REQUIREMENT:
Write out as a numbered list the lines of the rows below, starting with the line that contains "Given: Open @MBuhari link in Hisham's reply" and going on through the line that contains "pos(11,354)", skipping blank lines. Leave the pictures out of the list.

── INPUT ROWS

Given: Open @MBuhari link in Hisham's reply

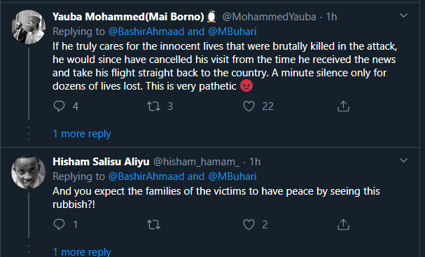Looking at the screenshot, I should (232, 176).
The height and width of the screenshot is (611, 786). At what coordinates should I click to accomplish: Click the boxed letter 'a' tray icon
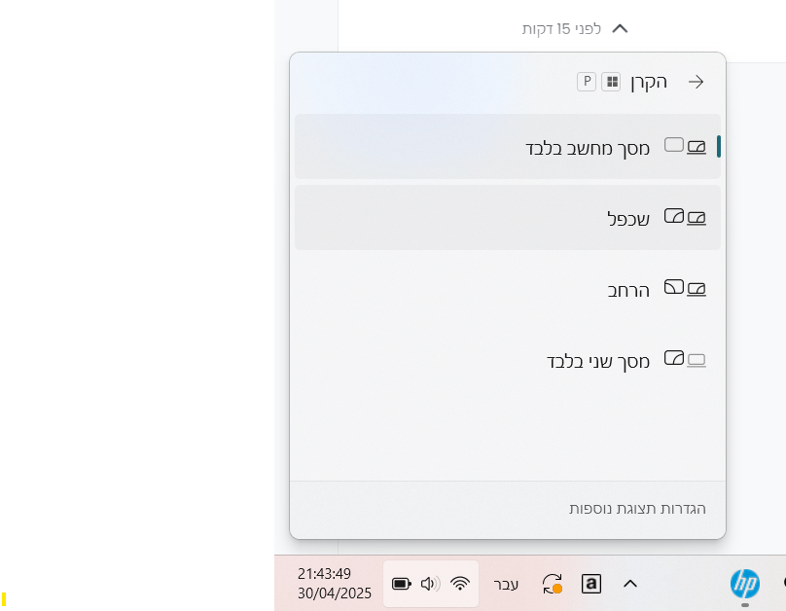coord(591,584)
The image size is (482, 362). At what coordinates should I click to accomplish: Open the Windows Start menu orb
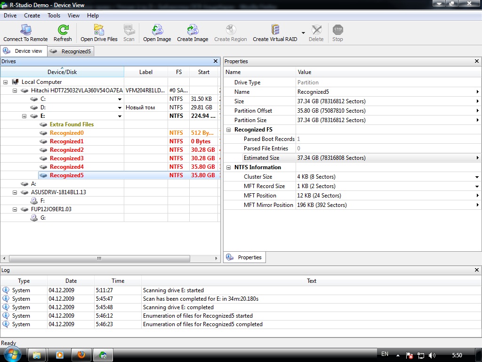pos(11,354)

────
── INPUT ROWS

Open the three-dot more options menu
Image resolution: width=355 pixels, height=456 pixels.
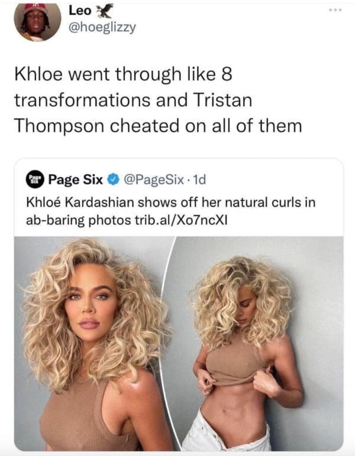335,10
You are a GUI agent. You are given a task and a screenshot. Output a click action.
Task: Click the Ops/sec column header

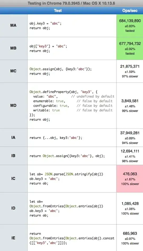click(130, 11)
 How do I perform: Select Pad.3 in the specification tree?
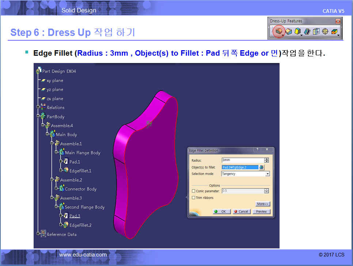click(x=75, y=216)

────

TASK RESPONSE:
1. Given: Open @MBuhari link in Hisham's reply
2. Looking at the screenshot, I should (232, 176).
3. The height and width of the screenshot is (611, 786). At what coordinates should I click to accomplish: Click the boxed letter 'a' tray icon
4. coord(591,584)
5. The image size is (482, 362). At what coordinates should I click to accomplish: Open the Windows Start menu orb
6. pos(11,354)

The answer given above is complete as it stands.